» **The problem**
Begin at the line containing "Switch to the Média Social tab" in the data below and go on through the line containing "This screenshot has width=1024, height=768.", repeating each line exactly; include both ends and no other line.

══════

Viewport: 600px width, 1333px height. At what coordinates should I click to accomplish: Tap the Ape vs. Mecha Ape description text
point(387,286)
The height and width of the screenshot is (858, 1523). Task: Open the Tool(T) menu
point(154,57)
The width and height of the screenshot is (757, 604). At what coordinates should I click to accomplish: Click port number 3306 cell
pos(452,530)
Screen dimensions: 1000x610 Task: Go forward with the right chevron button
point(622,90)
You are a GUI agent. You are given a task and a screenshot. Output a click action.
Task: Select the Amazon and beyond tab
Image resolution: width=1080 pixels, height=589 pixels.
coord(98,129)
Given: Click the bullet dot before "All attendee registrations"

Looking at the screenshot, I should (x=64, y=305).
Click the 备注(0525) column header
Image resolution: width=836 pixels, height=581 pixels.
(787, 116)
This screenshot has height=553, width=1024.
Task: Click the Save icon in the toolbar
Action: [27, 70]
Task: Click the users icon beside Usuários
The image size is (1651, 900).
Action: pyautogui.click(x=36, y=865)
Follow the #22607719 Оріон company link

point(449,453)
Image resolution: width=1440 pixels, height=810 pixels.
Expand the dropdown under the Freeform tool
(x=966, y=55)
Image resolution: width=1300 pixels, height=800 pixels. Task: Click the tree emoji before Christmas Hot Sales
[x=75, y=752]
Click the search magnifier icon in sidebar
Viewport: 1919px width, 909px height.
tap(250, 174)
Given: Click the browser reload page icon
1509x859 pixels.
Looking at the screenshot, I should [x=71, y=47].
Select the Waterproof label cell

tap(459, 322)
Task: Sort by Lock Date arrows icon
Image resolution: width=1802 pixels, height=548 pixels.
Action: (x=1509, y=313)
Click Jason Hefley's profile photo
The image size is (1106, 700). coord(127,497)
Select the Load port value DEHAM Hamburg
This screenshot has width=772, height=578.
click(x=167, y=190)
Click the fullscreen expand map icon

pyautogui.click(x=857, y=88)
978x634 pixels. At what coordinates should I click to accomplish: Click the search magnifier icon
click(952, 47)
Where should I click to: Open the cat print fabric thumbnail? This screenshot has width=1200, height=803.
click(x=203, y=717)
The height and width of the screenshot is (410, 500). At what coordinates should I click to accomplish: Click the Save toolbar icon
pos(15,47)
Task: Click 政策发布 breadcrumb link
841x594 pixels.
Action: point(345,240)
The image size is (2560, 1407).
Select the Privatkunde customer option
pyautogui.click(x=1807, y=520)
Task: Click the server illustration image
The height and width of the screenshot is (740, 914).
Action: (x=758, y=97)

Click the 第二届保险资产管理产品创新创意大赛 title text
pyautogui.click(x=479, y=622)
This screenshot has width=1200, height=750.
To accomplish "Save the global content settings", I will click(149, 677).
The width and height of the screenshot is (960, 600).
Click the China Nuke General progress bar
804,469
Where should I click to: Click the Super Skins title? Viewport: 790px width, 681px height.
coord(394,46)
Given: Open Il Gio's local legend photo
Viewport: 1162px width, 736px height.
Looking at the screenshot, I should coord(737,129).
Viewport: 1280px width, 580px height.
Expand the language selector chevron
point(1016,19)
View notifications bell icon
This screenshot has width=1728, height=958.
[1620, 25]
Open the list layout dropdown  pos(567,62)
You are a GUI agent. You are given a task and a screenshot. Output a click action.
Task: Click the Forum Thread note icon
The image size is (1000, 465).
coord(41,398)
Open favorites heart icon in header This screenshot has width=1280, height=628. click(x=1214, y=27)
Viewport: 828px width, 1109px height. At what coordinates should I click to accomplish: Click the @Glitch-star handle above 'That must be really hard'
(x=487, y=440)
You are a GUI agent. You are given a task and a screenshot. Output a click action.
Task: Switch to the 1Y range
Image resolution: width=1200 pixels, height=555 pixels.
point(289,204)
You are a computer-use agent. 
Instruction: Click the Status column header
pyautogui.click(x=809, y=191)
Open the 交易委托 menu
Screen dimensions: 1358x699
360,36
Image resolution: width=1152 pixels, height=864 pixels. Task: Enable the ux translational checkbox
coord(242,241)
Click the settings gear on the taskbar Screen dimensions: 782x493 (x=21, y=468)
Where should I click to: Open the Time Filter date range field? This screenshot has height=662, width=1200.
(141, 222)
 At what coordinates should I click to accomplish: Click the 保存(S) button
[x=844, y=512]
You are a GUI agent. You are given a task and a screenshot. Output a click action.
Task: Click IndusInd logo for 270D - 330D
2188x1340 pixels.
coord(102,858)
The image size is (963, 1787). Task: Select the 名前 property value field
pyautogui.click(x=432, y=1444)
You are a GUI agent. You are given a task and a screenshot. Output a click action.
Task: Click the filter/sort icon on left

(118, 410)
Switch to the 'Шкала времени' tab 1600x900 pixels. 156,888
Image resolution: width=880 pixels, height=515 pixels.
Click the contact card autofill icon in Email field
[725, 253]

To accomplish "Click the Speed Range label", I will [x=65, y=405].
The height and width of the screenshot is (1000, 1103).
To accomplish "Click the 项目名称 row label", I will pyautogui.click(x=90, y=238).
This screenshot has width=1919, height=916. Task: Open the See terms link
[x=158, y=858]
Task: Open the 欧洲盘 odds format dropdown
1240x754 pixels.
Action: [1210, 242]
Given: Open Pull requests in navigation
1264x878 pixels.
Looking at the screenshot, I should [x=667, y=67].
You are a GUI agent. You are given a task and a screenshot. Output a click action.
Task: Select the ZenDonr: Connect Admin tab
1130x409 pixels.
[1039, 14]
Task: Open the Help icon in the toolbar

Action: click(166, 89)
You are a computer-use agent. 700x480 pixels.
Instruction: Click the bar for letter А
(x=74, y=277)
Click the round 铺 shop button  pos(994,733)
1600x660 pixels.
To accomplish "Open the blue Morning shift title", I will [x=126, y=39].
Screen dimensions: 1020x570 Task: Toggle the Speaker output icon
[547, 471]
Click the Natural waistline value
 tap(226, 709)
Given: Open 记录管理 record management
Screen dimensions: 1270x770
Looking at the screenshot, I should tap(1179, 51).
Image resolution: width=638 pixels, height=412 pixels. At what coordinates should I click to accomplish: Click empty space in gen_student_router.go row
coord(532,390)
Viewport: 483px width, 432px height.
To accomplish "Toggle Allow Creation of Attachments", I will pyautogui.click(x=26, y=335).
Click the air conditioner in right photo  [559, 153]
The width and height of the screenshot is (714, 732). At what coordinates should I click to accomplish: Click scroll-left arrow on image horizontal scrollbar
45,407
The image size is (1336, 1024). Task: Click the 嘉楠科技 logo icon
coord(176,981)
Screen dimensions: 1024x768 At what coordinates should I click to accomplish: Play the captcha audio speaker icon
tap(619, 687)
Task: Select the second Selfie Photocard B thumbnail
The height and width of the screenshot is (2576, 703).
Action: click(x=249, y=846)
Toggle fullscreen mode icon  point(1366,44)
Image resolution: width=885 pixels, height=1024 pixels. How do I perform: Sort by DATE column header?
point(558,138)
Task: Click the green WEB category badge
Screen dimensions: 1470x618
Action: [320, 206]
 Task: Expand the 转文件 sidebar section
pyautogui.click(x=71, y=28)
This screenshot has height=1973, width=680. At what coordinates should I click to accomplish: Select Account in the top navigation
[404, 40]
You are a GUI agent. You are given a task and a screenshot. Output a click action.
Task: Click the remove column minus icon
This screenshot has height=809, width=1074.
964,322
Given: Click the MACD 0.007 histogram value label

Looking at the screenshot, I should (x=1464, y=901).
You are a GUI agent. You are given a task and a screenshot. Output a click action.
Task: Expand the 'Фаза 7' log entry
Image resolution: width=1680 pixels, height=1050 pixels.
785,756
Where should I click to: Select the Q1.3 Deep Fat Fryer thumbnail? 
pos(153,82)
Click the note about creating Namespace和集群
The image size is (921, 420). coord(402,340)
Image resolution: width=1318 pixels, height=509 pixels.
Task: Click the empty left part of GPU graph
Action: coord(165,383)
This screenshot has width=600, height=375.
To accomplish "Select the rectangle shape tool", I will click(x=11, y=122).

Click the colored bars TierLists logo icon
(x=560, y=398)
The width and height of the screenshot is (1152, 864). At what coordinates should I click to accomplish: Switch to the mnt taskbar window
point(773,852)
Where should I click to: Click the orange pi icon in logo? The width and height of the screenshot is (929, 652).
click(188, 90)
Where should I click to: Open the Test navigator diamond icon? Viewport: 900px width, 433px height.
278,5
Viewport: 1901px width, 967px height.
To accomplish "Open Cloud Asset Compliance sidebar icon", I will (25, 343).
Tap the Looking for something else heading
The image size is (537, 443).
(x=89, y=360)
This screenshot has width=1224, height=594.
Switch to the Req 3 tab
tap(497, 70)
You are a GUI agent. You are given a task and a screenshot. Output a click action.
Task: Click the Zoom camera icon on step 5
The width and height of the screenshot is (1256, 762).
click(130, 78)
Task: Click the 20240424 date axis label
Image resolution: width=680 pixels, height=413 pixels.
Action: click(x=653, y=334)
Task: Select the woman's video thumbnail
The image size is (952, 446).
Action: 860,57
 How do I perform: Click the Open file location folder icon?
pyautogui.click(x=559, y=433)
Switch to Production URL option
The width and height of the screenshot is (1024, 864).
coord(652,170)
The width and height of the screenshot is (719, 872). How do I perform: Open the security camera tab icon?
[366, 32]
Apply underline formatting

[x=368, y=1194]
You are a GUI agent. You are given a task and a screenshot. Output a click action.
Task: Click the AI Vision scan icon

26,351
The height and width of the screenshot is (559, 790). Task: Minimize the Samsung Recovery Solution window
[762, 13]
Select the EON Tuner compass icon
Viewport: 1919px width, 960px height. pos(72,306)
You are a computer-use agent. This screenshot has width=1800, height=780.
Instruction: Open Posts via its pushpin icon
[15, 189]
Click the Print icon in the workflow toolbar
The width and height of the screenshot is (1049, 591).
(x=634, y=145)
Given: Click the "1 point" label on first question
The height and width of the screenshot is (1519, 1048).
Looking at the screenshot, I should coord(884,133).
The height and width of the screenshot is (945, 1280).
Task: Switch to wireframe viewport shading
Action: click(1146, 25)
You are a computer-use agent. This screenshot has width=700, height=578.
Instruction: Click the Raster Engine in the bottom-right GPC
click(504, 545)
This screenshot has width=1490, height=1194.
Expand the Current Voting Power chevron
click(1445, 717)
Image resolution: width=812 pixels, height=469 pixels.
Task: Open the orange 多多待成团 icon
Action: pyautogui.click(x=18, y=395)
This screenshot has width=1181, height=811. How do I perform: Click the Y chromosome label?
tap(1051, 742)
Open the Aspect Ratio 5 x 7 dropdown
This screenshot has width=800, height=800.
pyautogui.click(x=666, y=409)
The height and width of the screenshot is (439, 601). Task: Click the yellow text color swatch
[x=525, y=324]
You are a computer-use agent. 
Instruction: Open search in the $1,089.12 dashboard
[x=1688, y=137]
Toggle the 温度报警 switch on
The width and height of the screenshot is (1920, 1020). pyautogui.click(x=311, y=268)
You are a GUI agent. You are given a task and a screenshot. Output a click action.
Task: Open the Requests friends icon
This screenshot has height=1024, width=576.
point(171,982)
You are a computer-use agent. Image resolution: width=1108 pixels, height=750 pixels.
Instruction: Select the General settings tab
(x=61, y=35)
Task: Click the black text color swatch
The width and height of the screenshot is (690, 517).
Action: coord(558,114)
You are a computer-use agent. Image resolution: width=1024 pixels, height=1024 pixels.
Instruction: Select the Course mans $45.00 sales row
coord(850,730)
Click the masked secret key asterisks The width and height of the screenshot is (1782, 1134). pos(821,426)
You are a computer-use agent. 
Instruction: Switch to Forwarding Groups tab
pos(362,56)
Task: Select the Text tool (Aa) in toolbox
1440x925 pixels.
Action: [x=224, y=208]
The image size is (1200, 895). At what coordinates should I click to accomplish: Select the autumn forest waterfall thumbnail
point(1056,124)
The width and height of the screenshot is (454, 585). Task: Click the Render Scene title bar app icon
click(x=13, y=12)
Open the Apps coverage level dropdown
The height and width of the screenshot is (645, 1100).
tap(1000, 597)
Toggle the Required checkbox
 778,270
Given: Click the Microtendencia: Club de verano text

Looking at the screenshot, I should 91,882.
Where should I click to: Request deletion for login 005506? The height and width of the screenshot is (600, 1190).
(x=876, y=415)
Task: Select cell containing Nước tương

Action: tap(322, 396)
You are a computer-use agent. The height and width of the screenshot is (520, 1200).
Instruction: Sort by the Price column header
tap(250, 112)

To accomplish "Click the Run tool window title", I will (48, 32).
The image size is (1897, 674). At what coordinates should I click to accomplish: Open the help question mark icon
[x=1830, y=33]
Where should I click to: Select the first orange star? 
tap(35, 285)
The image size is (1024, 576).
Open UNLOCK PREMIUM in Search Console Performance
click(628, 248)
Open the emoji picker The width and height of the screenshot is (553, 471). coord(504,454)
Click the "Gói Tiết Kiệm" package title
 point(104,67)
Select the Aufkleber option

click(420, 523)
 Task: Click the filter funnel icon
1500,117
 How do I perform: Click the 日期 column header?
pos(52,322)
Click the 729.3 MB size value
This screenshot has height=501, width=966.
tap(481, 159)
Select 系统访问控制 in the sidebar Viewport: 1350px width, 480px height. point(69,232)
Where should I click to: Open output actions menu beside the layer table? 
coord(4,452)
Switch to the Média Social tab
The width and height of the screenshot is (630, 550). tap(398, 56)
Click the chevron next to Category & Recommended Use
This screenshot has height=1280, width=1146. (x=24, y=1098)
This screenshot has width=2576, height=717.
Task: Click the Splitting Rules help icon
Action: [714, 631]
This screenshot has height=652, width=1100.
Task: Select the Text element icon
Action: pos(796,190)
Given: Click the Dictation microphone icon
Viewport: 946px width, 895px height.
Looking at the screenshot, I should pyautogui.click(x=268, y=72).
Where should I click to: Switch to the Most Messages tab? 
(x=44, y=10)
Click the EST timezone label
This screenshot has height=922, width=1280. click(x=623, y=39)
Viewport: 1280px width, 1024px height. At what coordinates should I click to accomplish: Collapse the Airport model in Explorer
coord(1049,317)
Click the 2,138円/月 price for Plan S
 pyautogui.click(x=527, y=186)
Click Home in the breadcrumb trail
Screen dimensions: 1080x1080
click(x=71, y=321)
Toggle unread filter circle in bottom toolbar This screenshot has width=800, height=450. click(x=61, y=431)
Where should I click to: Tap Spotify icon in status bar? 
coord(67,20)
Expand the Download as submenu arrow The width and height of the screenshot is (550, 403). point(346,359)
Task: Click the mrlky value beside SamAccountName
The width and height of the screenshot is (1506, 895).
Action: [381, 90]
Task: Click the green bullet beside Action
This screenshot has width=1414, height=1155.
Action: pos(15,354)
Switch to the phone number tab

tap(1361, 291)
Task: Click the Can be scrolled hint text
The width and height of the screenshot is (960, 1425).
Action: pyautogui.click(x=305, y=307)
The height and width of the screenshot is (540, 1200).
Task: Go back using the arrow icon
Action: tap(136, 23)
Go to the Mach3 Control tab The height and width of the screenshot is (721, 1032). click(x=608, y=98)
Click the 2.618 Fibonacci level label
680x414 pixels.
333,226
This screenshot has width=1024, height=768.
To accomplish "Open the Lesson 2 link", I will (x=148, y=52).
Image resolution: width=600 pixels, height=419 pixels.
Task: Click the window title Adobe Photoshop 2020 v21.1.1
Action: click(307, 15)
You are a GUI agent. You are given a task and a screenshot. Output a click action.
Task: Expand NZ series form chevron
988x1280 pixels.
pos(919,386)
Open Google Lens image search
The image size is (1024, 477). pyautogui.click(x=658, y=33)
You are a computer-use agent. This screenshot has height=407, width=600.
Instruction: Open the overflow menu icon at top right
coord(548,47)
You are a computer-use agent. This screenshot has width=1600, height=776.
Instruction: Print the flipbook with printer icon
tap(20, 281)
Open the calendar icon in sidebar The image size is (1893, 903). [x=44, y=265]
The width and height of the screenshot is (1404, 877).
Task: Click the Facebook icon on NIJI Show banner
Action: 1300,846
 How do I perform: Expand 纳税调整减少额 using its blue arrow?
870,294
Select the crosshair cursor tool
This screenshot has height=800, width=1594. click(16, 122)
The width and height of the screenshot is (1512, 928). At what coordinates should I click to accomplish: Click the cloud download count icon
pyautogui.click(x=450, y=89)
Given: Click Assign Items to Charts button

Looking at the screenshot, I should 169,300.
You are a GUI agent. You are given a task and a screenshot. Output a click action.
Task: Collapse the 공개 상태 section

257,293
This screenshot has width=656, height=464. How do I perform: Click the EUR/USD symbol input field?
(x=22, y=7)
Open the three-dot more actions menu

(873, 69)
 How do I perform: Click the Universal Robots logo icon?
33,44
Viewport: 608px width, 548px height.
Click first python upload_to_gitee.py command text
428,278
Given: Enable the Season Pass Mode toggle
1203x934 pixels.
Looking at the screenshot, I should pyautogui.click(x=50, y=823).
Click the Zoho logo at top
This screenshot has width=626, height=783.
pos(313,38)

══════

» **Answer space**
Switch to the Média Social tab
The width and height of the screenshot is (630, 550). tap(398, 56)
Click the chevron next to Category & Recommended Use
This screenshot has height=1280, width=1146. (x=24, y=1098)
This screenshot has width=2576, height=717.
Task: Click the Splitting Rules help icon
Action: [714, 631]
This screenshot has height=652, width=1100.
Task: Select the Text element icon
Action: pos(796,190)
Given: Click the Dictation microphone icon
Viewport: 946px width, 895px height.
Looking at the screenshot, I should pyautogui.click(x=268, y=72).
Where should I click to: Switch to the Most Messages tab? 
(x=44, y=10)
Click the EST timezone label
This screenshot has height=922, width=1280. click(x=623, y=39)
Viewport: 1280px width, 1024px height. At what coordinates should I click to accomplish: Collapse the Airport model in Explorer
coord(1049,317)
Click the 2,138円/月 price for Plan S
 pyautogui.click(x=527, y=186)
Click Home in the breadcrumb trail
Screen dimensions: 1080x1080
click(x=71, y=321)
Toggle unread filter circle in bottom toolbar This screenshot has width=800, height=450. click(x=61, y=431)
Where should I click to: Tap Spotify icon in status bar? 
coord(67,20)
Expand the Download as submenu arrow The width and height of the screenshot is (550, 403). point(346,359)
Task: Click the mrlky value beside SamAccountName
The width and height of the screenshot is (1506, 895).
Action: [381, 90]
Task: Click the green bullet beside Action
This screenshot has width=1414, height=1155.
Action: pos(15,354)
Switch to the phone number tab

tap(1361, 291)
Task: Click the Can be scrolled hint text
The width and height of the screenshot is (960, 1425).
Action: pyautogui.click(x=305, y=307)
The height and width of the screenshot is (540, 1200).
Task: Go back using the arrow icon
Action: tap(136, 23)
Go to the Mach3 Control tab The height and width of the screenshot is (721, 1032). click(x=608, y=98)
Click the 2.618 Fibonacci level label
680x414 pixels.
333,226
This screenshot has width=1024, height=768.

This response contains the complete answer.